_Dataset extract_.
"""
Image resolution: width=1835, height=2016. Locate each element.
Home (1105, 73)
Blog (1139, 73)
"""
"""
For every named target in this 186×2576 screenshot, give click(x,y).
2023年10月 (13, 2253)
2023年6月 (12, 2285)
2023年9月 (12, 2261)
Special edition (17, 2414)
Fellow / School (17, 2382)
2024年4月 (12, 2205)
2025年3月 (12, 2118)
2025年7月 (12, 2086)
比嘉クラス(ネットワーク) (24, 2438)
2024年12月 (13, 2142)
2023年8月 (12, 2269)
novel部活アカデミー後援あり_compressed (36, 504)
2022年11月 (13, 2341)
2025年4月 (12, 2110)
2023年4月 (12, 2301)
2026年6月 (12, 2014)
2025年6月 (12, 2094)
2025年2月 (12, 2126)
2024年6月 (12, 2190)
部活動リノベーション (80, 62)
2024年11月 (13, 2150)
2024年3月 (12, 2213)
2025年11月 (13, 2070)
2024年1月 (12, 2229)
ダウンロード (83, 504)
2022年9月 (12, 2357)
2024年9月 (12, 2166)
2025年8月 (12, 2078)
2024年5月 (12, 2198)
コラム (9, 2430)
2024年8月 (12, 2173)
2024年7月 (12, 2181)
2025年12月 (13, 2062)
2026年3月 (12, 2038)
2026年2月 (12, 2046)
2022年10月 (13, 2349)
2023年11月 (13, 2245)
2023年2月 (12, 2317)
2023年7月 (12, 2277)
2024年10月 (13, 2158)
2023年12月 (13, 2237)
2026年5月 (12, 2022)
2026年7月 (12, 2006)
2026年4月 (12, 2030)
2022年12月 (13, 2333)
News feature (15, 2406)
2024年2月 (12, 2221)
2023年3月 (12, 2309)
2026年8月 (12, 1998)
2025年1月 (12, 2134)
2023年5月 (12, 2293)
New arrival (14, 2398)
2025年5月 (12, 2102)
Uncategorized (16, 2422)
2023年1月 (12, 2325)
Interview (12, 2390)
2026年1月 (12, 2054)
"""
"""
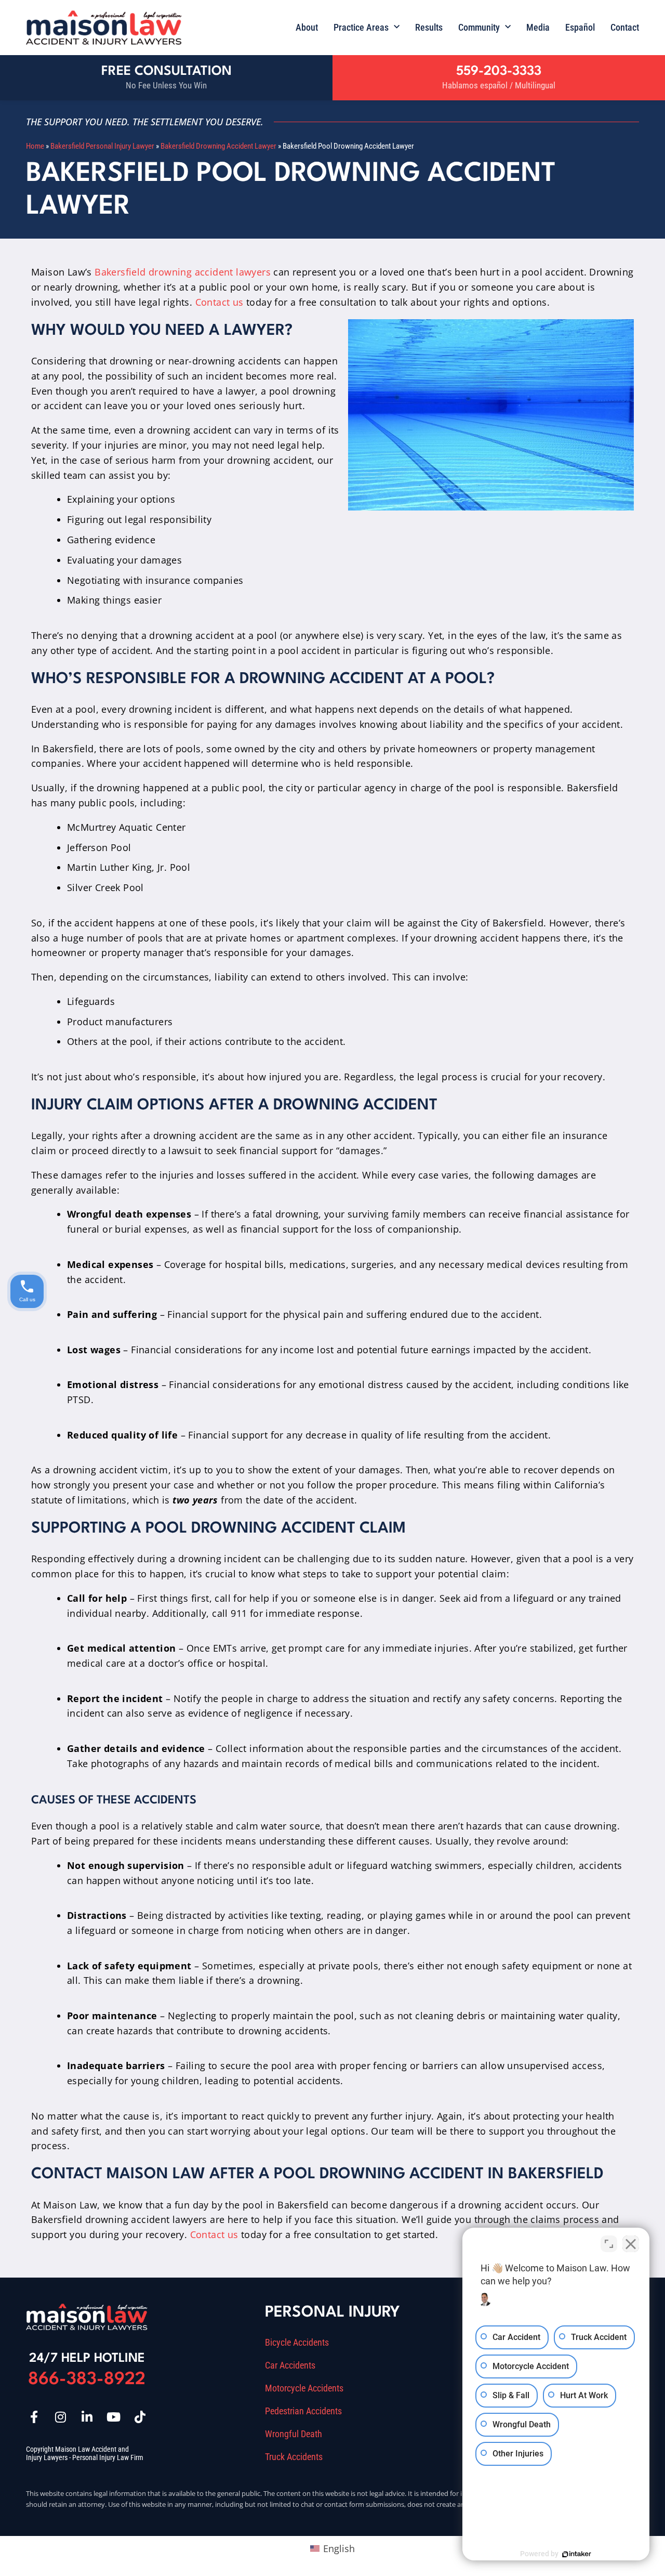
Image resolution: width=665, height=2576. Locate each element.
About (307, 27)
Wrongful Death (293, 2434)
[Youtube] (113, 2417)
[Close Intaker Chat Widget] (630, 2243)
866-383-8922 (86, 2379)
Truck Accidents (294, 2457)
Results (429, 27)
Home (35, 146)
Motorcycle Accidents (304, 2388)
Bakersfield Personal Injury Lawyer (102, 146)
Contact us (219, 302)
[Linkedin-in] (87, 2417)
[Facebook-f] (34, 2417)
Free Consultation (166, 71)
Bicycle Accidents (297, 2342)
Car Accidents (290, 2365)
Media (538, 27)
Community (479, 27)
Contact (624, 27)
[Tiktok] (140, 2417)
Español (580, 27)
"""
Copy each line of the listing that includes "Locate".

_Result of this task_.
Image resolution: width=1835, height=2016. Locate each element.
Image resolution: width=665, height=2576. Locate each element.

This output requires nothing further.